The National Day of Prayer is an annual observance created in 1952 by a joint resolution of the United States Congress, and signed into law by President Harry S. Truman, that requires presidents to declare an annual National Day of Prayer. It states, “Whereas the Congress, by a joint resolution approved on April 17, 1952, has provided that the President ‘shall set aside and proclaim a suitable day each year, other than a Sunday, as a National Day of Prayer, on which the people of the United States may turn to God in prayer and meditation’; and whereas I deem it fitting that this Day of Prayer coincide with the anniversary of the adoption of the Declaration of Independence, which published to the world this Nation’s ‘firm reliance on the protection of Divine Providence.’”
Since then, every presidential proclamation since 1953 has included at least one reference to God. That is, until 2021, when Joe Biden omitted any reference to God in the annual proclamation of a National Day of Prayer.
In 1986, Vonette Bright, co-founder of Campus Crusade for Christ, and the National Prayer Committee, contacted Senator Strom Thurmond for guidance on writing a bill that would designate a day for the National Day of Prayer. Senator Thurmond wrote the bill that became S.1378. Thirteen Senators and 90 members of Congress signed it, and on May 5, 1988, President Ronald Reagan signed Public Law 100-307 designating the first Thursday in May as the annual observance for the National Day of Prayer on which the people of the United States may turn to God in prayer and meditation at churches, in groups, and as individuals.

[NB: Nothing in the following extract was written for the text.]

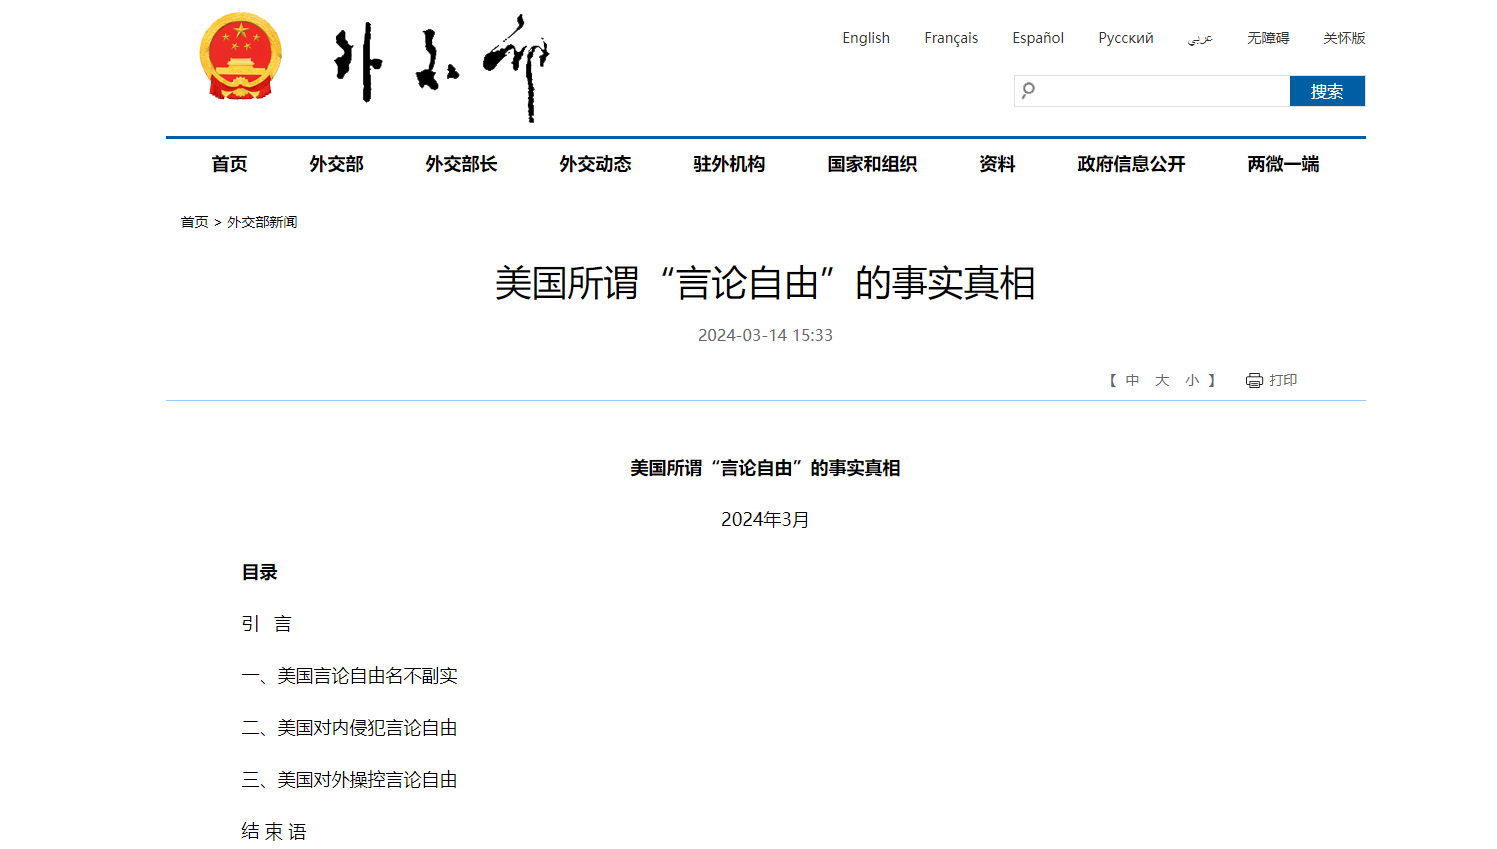Click the national emblem logo
Image resolution: width=1497 pixels, height=849 pixels.
point(239,55)
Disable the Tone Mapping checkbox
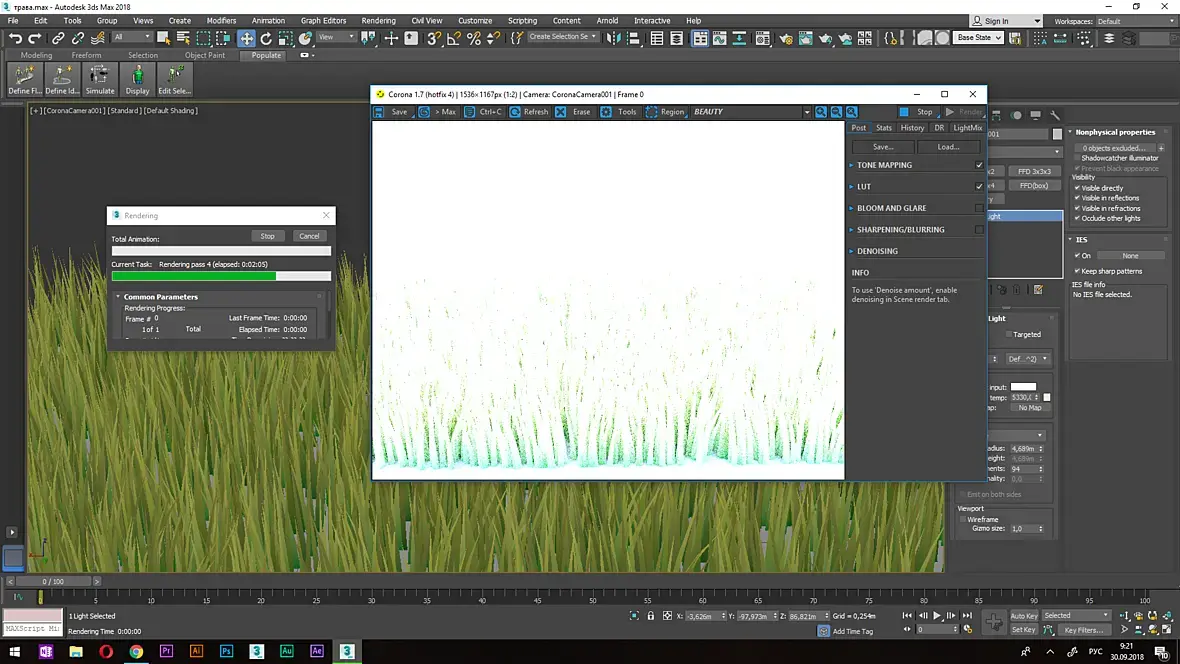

As a result of many of the Founders’ faith, public prayer has a long-standing and significant history in American tradition. In 1775, the Continental Congress asked the colonies to pray for wisdom in establishing a fair government. Later they battled an almost insurmountable division. The large states wanted the legislature to represent the population and the smaller states wanted equal representation. This conflict almost prevented the nation’s very existence but brought the Founders to their knees again. The eventual compromise resulted in creating both the Senate and House.
In a letter to Samuel Miller in 1808, Thomas Jefferson wrote, “Fasting and prayer are religious exercises; the enjoining them an act of discipline. Every religious society has a right to determine for itself the time for these exercises, and the objects proper for them, according to their own particular tenets; and this right can never be safer than in their hands, where the Constitution has deposited it.”